Version: Vitis 2023.1


This tutorial is an implementation of an N-Body Simulator in the AI Engine. It is a system-level design that uses the AI Engine, PL, and PS resources to showcase the following features:

  • A Python model of an N-Body Simulator run on x86 machine

  • A scalable AI Engine design that can utilize up to 400 AI Engine tiles

  • AI Engine packet switching

  • AI Engine single-precision floating point calculations

  • AI Engine 1:400 broadcast streams

  • Codeless PL HLS datamover kernels from the AMD Vitis™ Utility Library

  • PL HLS packet switching kernels

  • PS Host Application that validates the data coming out of the AI Engine design

  • C++ model of an N-Body Simulator

  • Performance comparisons between Python x86, C++ Arm A72, and AI Engine N-Body Simulators

  • Effective throughput calculation (GFLOPS) vs. Theoretical peak throughput of AI Engine

Before You Begin

This tutorial can be run on the VCK190 Board (Production or ES). If you have already purchased this board, download the necessary files from the lounge and ensure you have the correct licenses installed. If you do not have a board, get in touch with your AMD sales contact.

Documentation: Explore AI Engine Architecture

Tools: Installing the Tools

  1. Obtain a license to enable beta devices in AMD tools (to use the VCK190 platform).

  2. Obtain licenses for AI Engine tools.

  3. Follow the instructions for the Vitis Software Platform Installation and ensure you have the following tools:

Environment: Setting Up Your Shell Environment

When the elements of the Vitis software platform are installed, update the shell environment script. Set the necessary environment variables to your system specific paths for xrt, platform location, and AMD tools.
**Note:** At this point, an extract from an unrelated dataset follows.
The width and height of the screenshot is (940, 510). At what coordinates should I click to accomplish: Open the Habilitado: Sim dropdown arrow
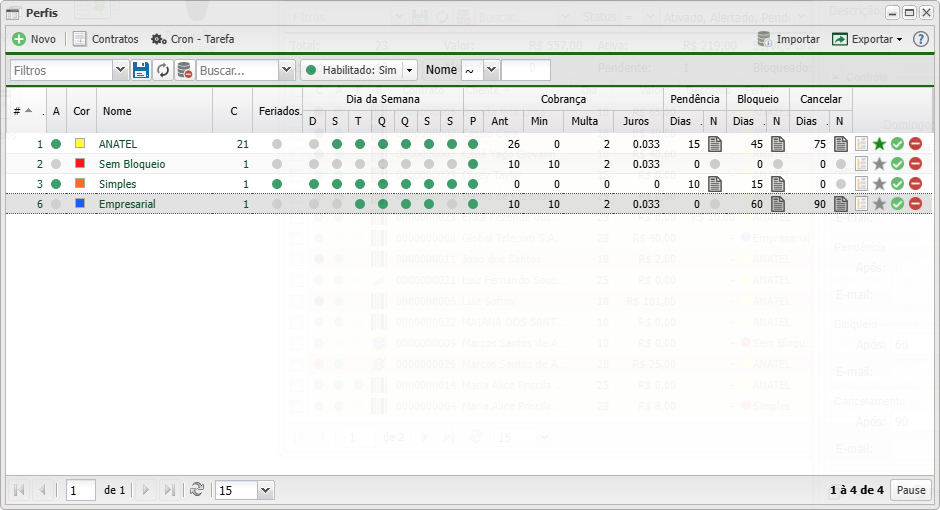[410, 70]
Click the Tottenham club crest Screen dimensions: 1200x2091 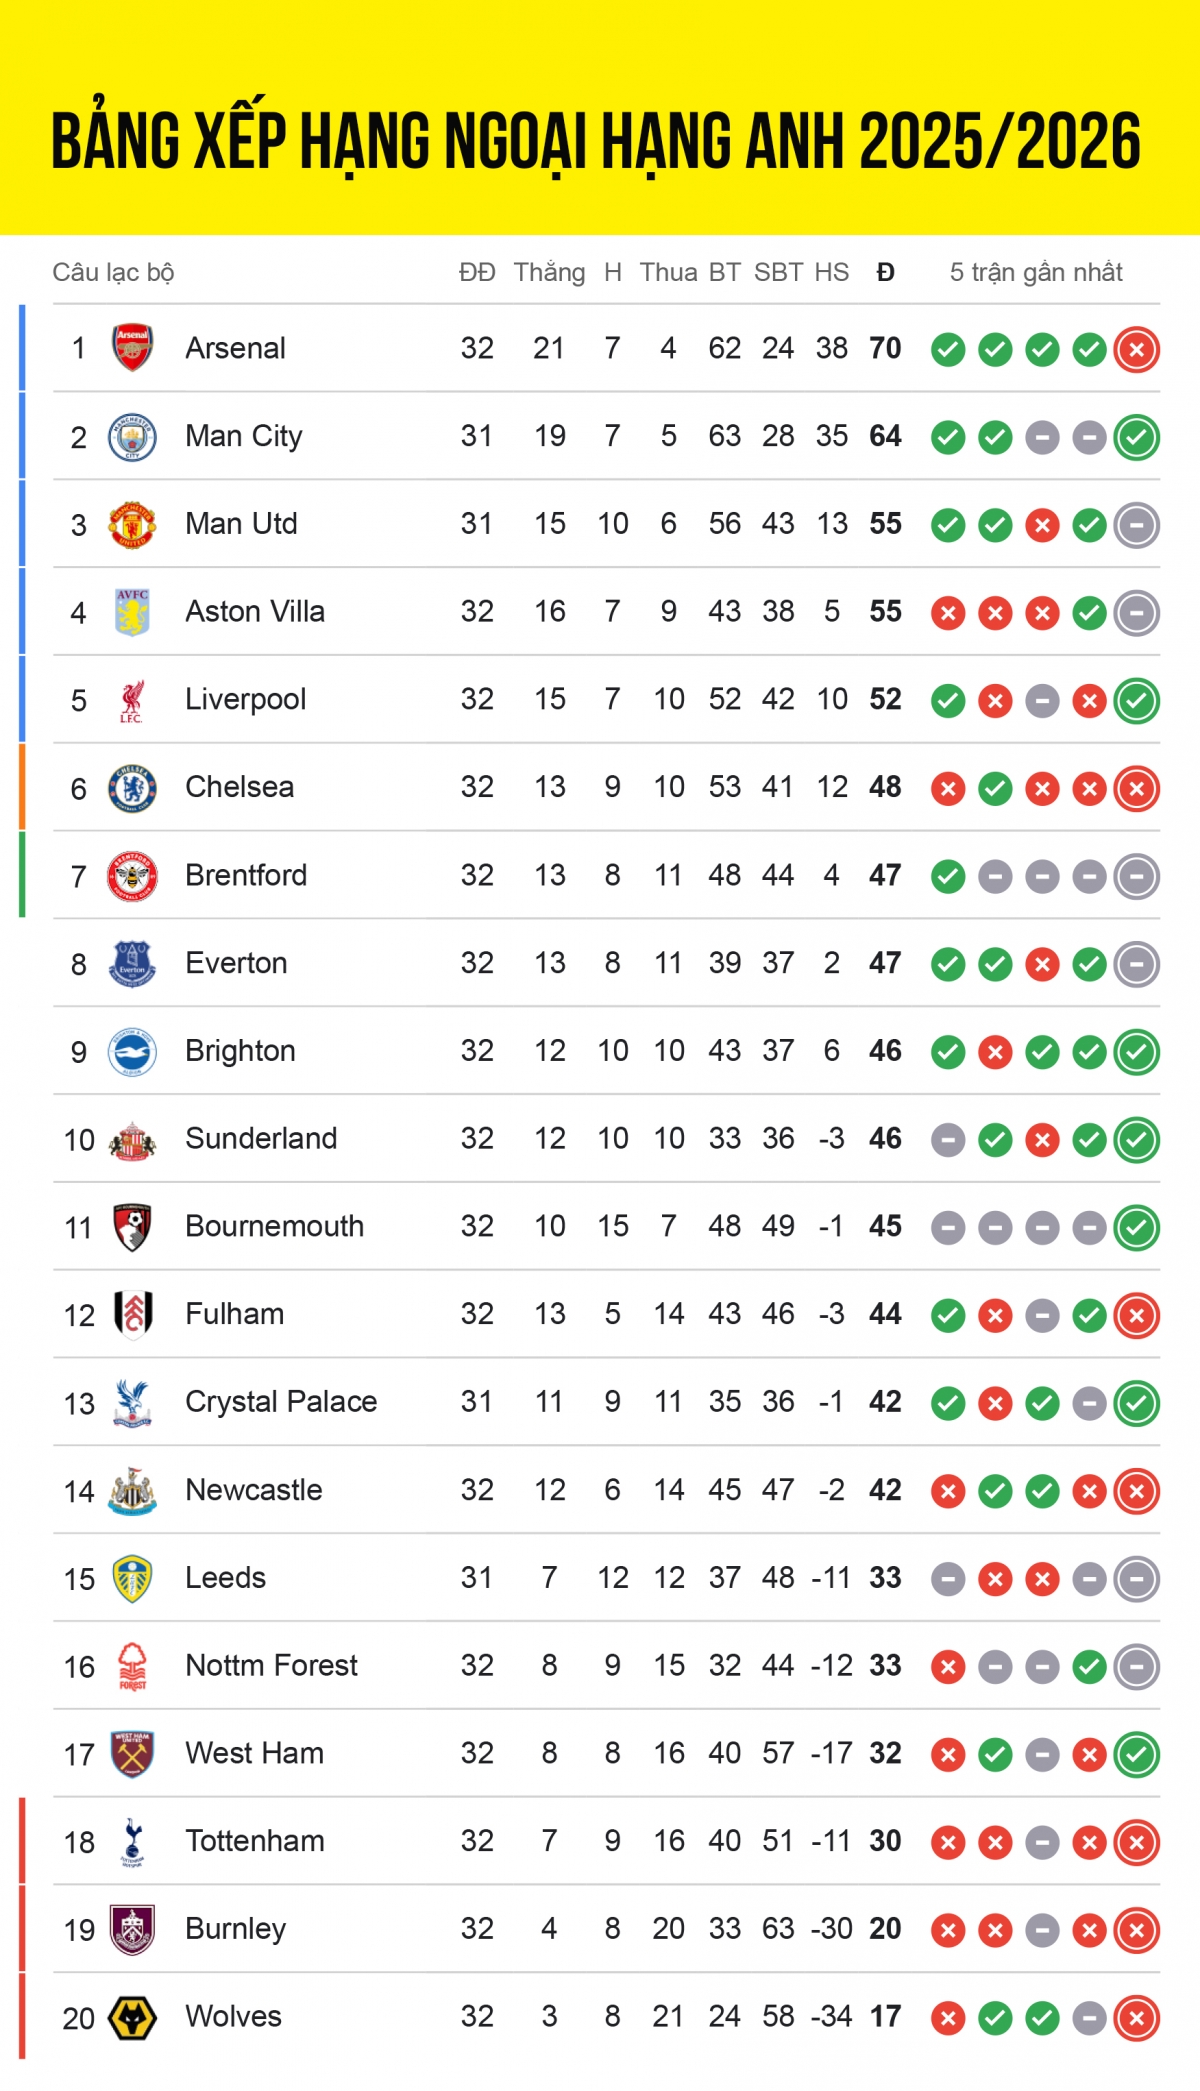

  1. Edit the sample_env_setup.sh script with your file paths:

export PLATFORM_REPO_PATHS=<user-path>
export COMMON_IMAGE_VERSAL=$PLATFORM_REPO_PATHS/sw/versal/xilinx-versal-common-v<ver>
export PLATFORM=xilinx_vck190_base_<ver> #or xilinx_vck190_es1_base_<ver> is using an ES1 board
export DSPLIB_VITIS=<Path to Vitis Libs - Directory>

source $(XILINX_VITIS)/settings64.sh
source $(COMMON_IMAGE_VERSAL)/environment-setup-cortexa72-cortexa53-xilinx-linux
  1. Source the environment script:

source sample_env_setup.sh

Validation: Confirming Tool Installation

Ensure you are using the 2023.1 version of the AMD tools.

which vitis
which aiecompiler

Goals of this Tutorial

HPC Applications

The goal of this tutorial is to create a general-purpose floating point accelerator for HPC applications. This tutorial demonstrates a x24,800 performance improvement using the AI Engine accelerator over the naive C++ implementation on the A72 embedded Arm® processor.

A similar accelerator example was implemented on the AMD UltraScale+™-based Ultra96 device using only PL resources here.

Name Hardware Algorithm Complexity Average Execution Time to Simulate 12,800 Particles for 1 Timestep (seconds)
Python N-Body Simulator x86 Linux Machine O(N) 14.96
C++ N-Body Simulator A72 Embedded Arm Processor O(N2) 123.299
AI Engine N-Body SImulator Versal AI Engine IP O(N) 0.007

PL Data-Mover Kernels

Another goal of this tutorial is to showcase how to generate PL Data-Mover kernels from the AMD Vitis Utility Library. These kernels moves any amount of data from DDR buffers to AXI-Streams.

The N-Body Problem

The N-Body problem is the problem of predicting the motions of a group of N objects which each have a gravitational force on each other. For any particle i in the system, the summation of the gravitational forces from all the other particles results in the acceleration of particle i. From this acceleration, we can calculate a particle’s velocity and position (x y z vx vy vz) will be in the next timestep. Newtonian physics describes the behavior of very large bodies/particles within our universe. With certain assumptions, the laws can be applied to bodies/particles ranging from astronomical size to a golf ball (and even smaller).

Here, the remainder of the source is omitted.